I am trying to find a general expression for $$ \int_0^{\pi/2} (\ln(\cos(x)))^n dx $$ for integer $n$, but have not been able to find it online or derive it. I have a good idea that the general form will involve terms with $\zeta(n)$, but little else.

For reference, here are the first few values for $n$ = 1,2,3,4: $$\int_0^{\pi/2} (\ln(\cos(x))) dx =-\pi\ln(2) $$

$$\int_0^{\pi/2} (\ln(\cos(x)))^2 dx = \frac{\pi}{2} \ln(2)^2 + \frac{\pi^3}{24} $$ $$ = \frac{\pi}{2} \ln(2)^2 + \frac{\pi}{4} \zeta(2) $$

$$\int_0^{\pi/2} (\ln(\cos(x)))^3 dx = - \frac{\pi}{2} \ln(2)^3 -\frac{\pi^3}{8} \ln(2)- \frac{3 \pi}{4} \zeta(3) $$ $$ = - \frac{\pi}{2} \ln(2)^3 -\frac{3\pi}{4}\zeta(2) \ln(2)- \frac{3 \pi}{4} \zeta(3) $$

$$\int_0^{\pi/2} (\ln(\cos(x)))^4 dx = \frac{\pi}{2} \ln(2)^4 + \frac{\pi^3}{4} \ln(2)^2 + {3\pi}\zeta(3)\ln(2) +\frac{19 \pi^5}{480}$$ $$= \frac{\pi}{2}\ln(2)^4 + \frac{3\pi}{2}\zeta(2) \ln(2)^2 + {3\pi}\zeta(3)\ln(2) + \frac{57\pi}{16}\zeta(4)$$

I would enormously appreciate some help.
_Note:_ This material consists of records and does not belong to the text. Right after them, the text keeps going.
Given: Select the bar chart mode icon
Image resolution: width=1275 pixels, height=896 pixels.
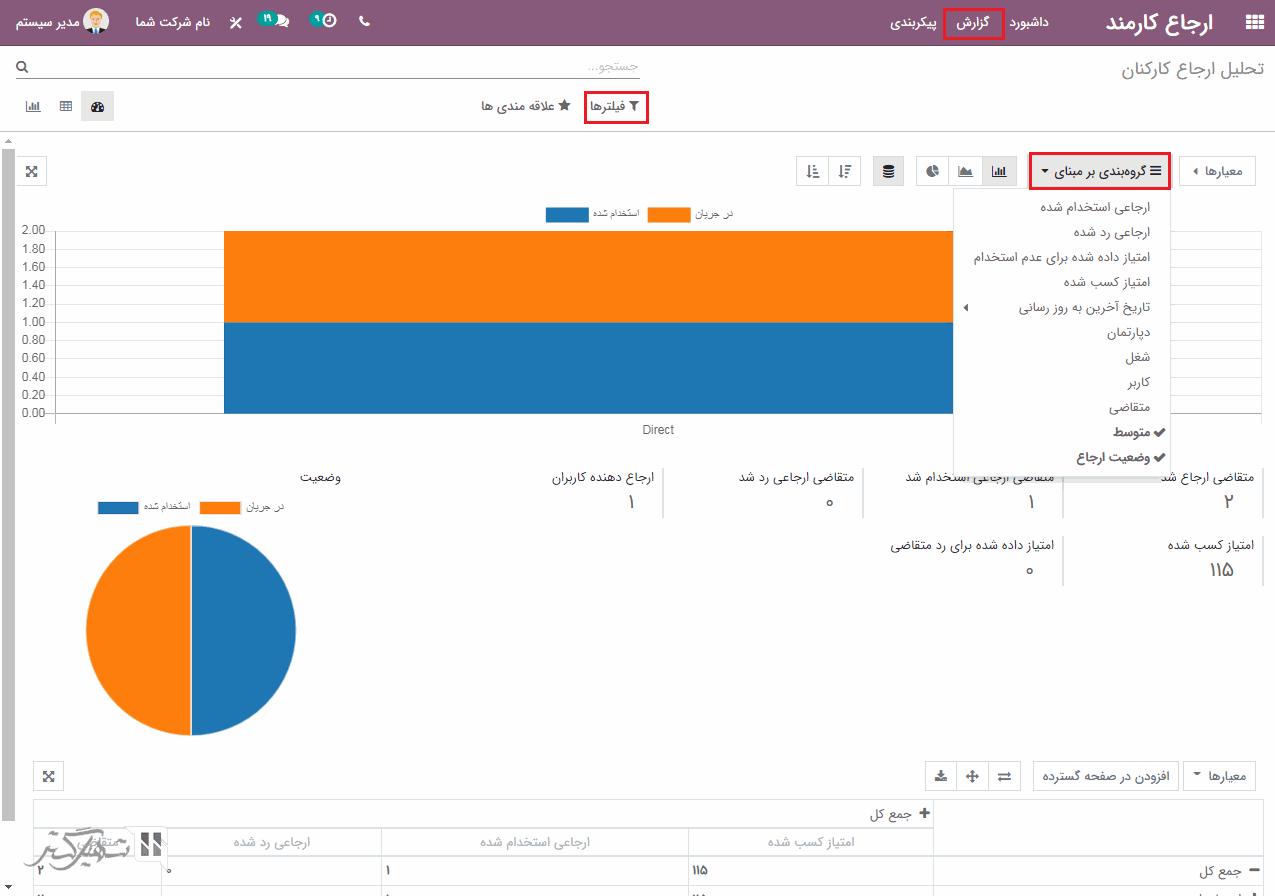Looking at the screenshot, I should tap(999, 171).
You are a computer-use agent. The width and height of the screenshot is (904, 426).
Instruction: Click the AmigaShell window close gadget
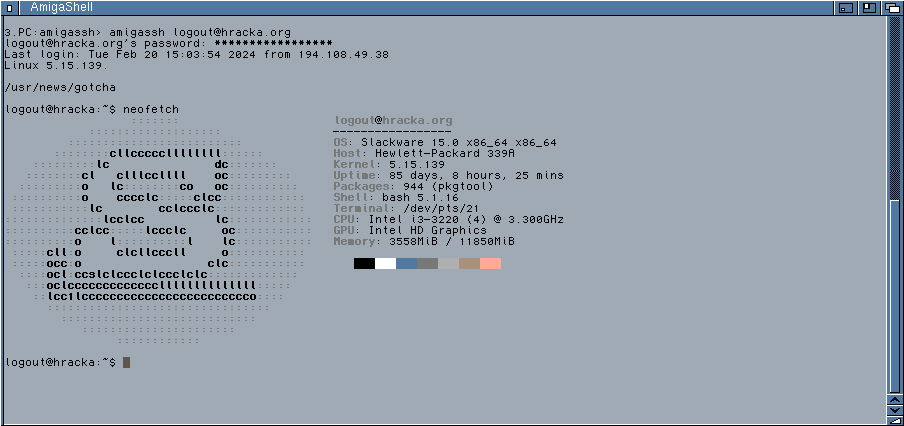(9, 8)
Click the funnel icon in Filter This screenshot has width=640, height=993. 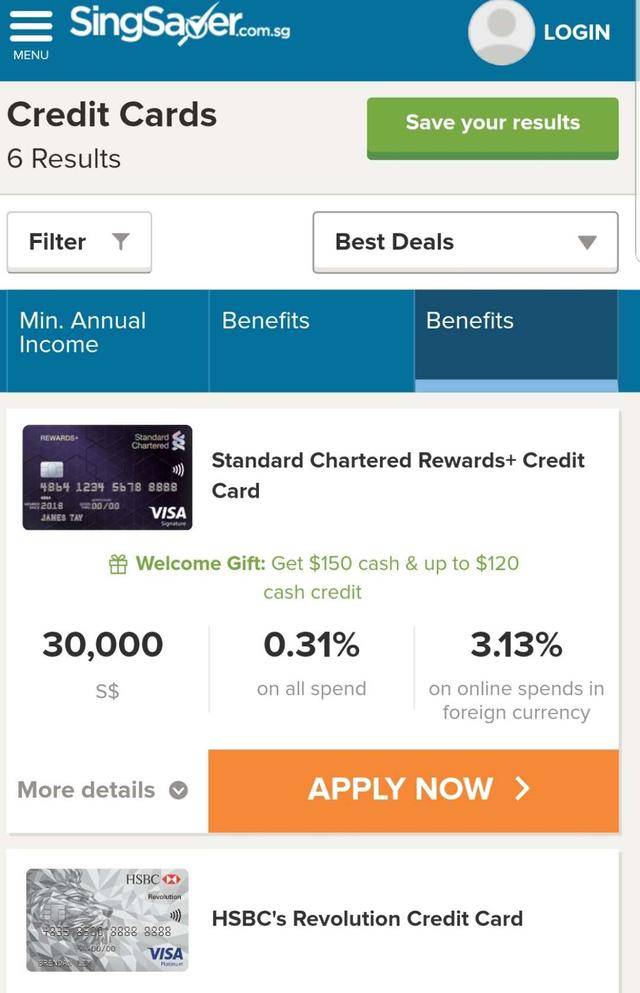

Thank you!

Answer 1

Recall that $$\int_{0}^{\frac{\pi}{2}} \sin^p(x) \cos^q(x) \: dx = \frac{ \Gamma(\frac{p+1}{2}) \Gamma(\frac{q+1}{2}) }{2 \Gamma(\frac{p+q}{2}+1)} \\ \frac{d^n}{dq^n} \cos^q(x) = \cos^q(x)\ln^n(\cos(x)) $$

so that $$ \int_{0}^{\frac{\pi}{2}} \cos^q(x)\ln^n(\cos(x)) \: dx = \frac{d^n}{dq^n} \frac{ \Gamma(\frac{1}{2})\Gamma(\frac{q+1}{2}) }{2 \Gamma(\frac{q}{2}+1)} \\ \int_{0}^{\frac{\pi}{2}} \ln^n(\cos(x)) \: dx = \lim_{q \to 0}\frac{d^n}{dq^n} \frac{ \Gamma(\frac{1}{2})\Gamma(\frac{q+1}{2}) }{2 \Gamma(\frac{q}{2}+1)}$$ The zeta functions come from the fact that $\psi^{(s)}(1) = \zeta(s+1)(-1)^{s+1} s! $ for $s >0$